Palo Alto Home Two Doorways From Zuckerberg Sells Quick
A house two doors down from Mark Zuckerberg’s longtime Palo Alto estate sold for $12.35 million, or about $3,500 per square foot.
That’s about twice the price per square foot of other recent sales in Palo Alto’s Crescent Park neighborhood, where Zuckerberg owns five contiguous lots. Homes of a similar size on similar one-third-acre lots typically sold for between $1,500 and $1,800 per square foot last year, according to data from Compass agent Sia Glafkides.
“It wouldn’t be an attractive price for a developer,” Glafkides said via email. “It makes more sense that it’s from an end user who was willing to pay well in excess of its actual fair market value.”

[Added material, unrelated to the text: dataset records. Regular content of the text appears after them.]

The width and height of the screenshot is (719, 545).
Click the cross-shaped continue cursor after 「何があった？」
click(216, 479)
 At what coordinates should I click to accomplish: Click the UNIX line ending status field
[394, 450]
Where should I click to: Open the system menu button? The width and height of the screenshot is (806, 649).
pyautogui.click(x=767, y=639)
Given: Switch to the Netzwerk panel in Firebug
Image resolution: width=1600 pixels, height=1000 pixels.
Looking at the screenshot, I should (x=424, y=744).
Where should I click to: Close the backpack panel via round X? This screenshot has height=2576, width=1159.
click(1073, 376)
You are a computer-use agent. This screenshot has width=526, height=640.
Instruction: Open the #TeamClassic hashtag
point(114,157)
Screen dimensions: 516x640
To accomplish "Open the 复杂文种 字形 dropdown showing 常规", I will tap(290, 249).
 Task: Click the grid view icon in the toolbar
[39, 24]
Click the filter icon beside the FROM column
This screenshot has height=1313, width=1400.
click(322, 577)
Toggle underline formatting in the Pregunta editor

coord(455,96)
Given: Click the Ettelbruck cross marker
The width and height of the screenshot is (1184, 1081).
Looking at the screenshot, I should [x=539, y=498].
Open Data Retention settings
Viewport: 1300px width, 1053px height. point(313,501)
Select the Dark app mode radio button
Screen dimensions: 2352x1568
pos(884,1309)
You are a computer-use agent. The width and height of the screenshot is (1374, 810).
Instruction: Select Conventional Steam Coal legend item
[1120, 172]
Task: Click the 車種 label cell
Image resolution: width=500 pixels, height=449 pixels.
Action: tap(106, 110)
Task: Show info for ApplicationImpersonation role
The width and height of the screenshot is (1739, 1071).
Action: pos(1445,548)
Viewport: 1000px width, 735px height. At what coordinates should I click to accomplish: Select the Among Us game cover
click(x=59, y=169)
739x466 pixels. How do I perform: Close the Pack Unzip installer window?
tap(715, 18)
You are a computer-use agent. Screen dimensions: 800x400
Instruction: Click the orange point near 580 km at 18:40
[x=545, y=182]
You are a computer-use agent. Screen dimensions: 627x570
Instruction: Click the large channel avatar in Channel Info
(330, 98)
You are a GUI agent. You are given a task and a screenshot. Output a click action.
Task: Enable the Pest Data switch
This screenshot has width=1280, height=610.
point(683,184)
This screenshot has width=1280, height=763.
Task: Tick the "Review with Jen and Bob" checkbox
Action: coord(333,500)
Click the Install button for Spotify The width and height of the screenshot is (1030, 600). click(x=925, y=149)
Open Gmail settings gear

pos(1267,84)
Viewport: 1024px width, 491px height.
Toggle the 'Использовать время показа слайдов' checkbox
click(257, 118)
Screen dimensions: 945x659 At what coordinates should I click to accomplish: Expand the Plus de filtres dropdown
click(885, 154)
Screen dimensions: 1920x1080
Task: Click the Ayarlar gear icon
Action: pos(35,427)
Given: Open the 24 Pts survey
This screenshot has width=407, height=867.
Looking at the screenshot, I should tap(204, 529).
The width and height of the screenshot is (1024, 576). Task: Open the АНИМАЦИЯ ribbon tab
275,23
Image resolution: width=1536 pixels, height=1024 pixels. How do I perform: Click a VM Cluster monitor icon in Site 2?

The 1936 home at 1444 Edgewood Drive went on the market March 14 with an asking price of $13.2 million. It was then quickly withdrawn from MLS, signing on March 28 and closing the market on April 3, strongly suggesting an all-cash deal.
According to property records, the buyer was Seed Breeze LLC. The LLC, which was formed the same day the listing went public, shares a mailing address with several other LLCs that use registered agent services — a post office box at a UPS store in San Francisco’s Embarcadero Center, according to state records.
The sellers, according to property records, are William and Anne Butler, who bought the home in January 2014 for $5.8 million. Runs a high-end plumbing products retailer where his wife is COO, according to their LinkedIn profiles.
Unsurprisingly, the listing notes mention that all seven of the home’s bathrooms and kitchen have been remodeled. A four-month lease worth $18,000 per month on Zillow as of 2020 said The house has a heated pool and the city permits show that it has been recently renovated. Decorative dormer windows were also added during the Butlers’ tenure.
The couple looked at Menlo Park, Atherton, and Los Altos when they moved from New York with their young children in 2014, but chose Crescent Park “because it was the typical Norman Rockwell neighborhood,” Anne Butler told Palo Alto Online in the year 2015
Zuckerberg, the CEO of Facebook parent Meta, bought his first home in the neighborhood in 2011, a year before he married Priscilla Chan, and then bought four more surrounding lots over the next few years to create a private estate for family and friends . In total, he spent about $30 million. That was well above market value at the time, Glafkides said.
She added that while the buyers in this deal also paid a premium for their proximity to the Zuckerberg property, living so close to one of Silicon Valley’s biggest stars isn’t always seen as a plus.
“RResidents of Palo Alto and Atherton prefer to remain anonymous and off the public radar and scrutiny,” she said.
Crescent Park isn’t the city’s most expensive neighborhood. This award goes to Old Palo Alto, closer to Stanford University and usually the site of the city’s biggest sales.